AAP logoAAP 11/10/2016

Deputy Prime Minister Barnaby Joyce has signalled the government's plan B for same-sex marriage is to do nothing.

Labor is defending its decision to effectively kill off a national vote on the issue, believing community pressure will force a free vote in parliament.

Mr Joyce says if the opposition wants a change to the Marriage Act, the simple answer is to support a plebiscite.

"It's doomed because Bill Shorten has said that he's decided that he's more important than the Australian people," he told reporters at Parliament House on Wednesday

Mr Joyce noted people were trying to come up with a so-called Plan B, for which he had some suggestions: "Plan B is straighten out the economy. Plan B is build dams. Plan B is to make sure that we get the inland rail built."

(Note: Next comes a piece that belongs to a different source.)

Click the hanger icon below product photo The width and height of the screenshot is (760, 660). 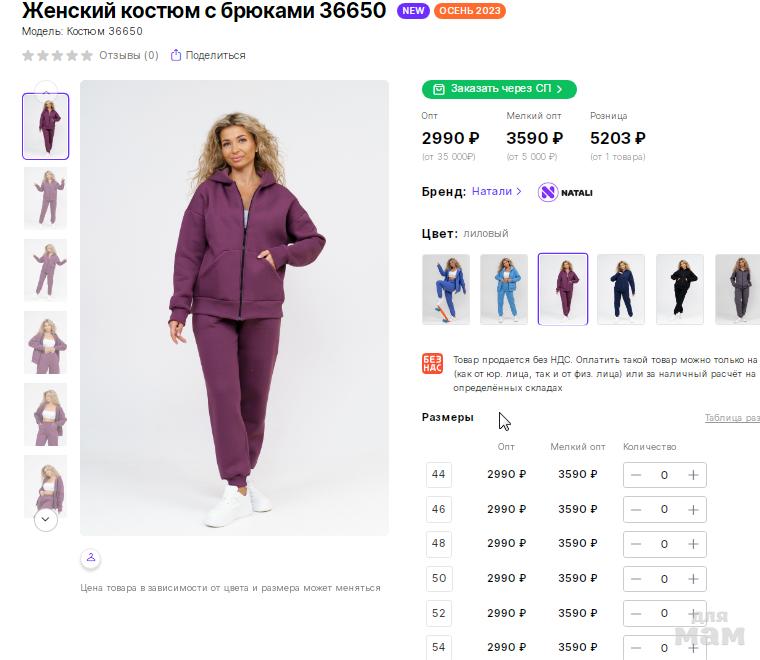tap(90, 557)
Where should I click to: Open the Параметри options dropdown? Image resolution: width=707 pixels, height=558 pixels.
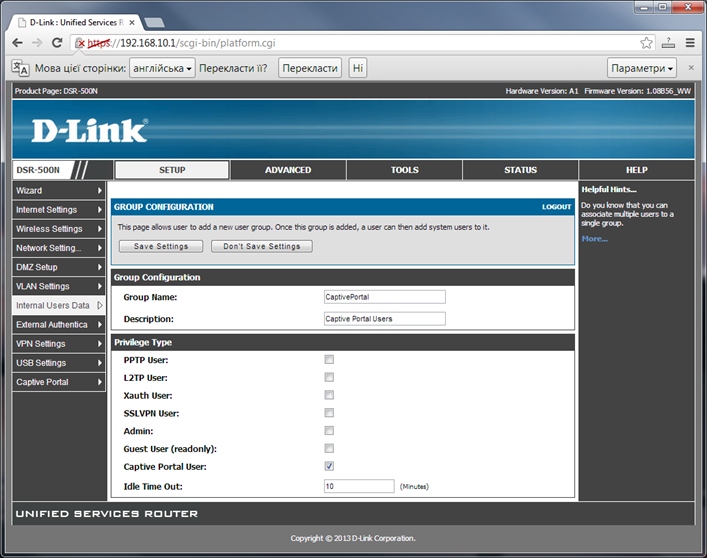642,68
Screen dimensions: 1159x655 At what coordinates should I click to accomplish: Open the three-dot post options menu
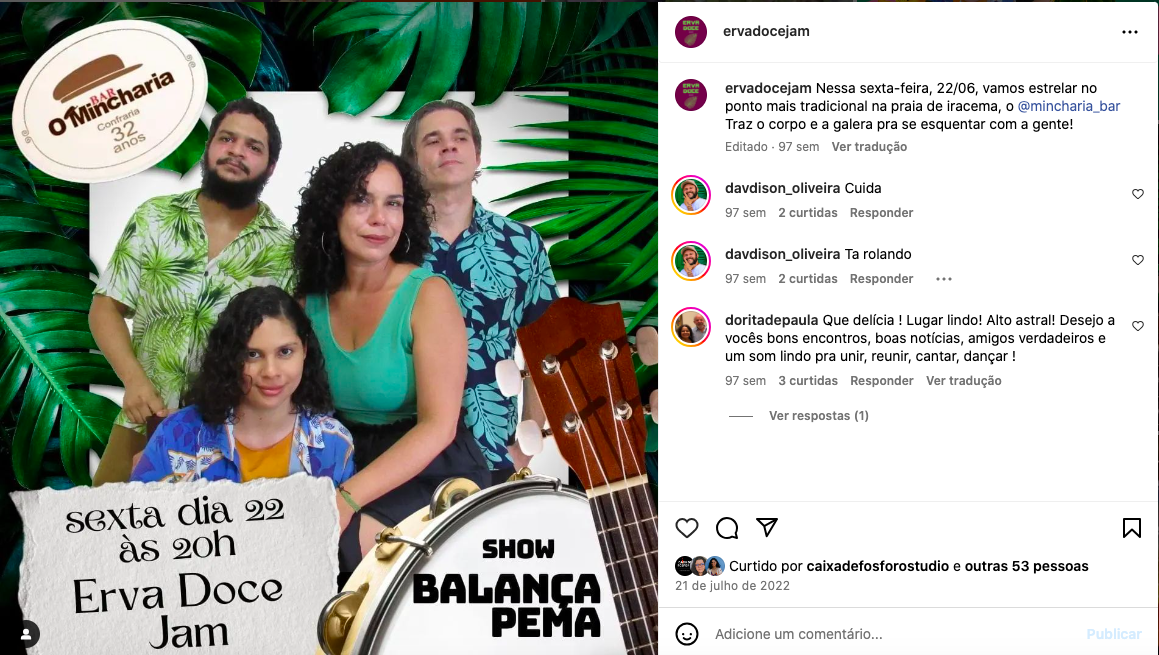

The government will keep pushing Labor to support the plebiscite as the parliament's lower house resumes debate on the government's enabling legislation.

"What I think we need to do is, once again, just let the heat come out of this issue a little bit and say 'alright opposition, alright Bill Shorten, can you be a little bit flexible on this?'" Liberal frontebncher Dan Tehan told ABC radio.

"That's a very sensible way for us to go forward."

But Labor Senate leader Penny Wong said asking people who support marriage equality inside the coalition to vote against a public vote was not sustainable.

"Any Liberal senator who is prepared to move a Marriage Equality Bill, I'm up for it," she said.

"I don't think the community are going to accept people continuing to vote not to have a vote."

The Australian Christian Lobby believes Labor's refusal to back a plebiscite has granted it the "gift of time" to continue to build its campaign against same-sex marriage and "win the hearts and minds of millions of Australians".

"We have a plan to win the marriage debate and yesterday Bill Shorten played an important, and helpful, role in that plan," managing director Lyle Shelton wrote in an email to supporters.

Meanwhile, Mr Joyce has counselled his Nationals colleague Andrew Broad, who has threatened to withdraw support for the government should it allow a free vote in this term of parliament.

"I've had a very courteous discussion with Andrew," Mr Joyce said.

"I don't think anyone in Mallee, certainly not in New England or not in Lyne or not in the Riverina want to see a Labor Party government."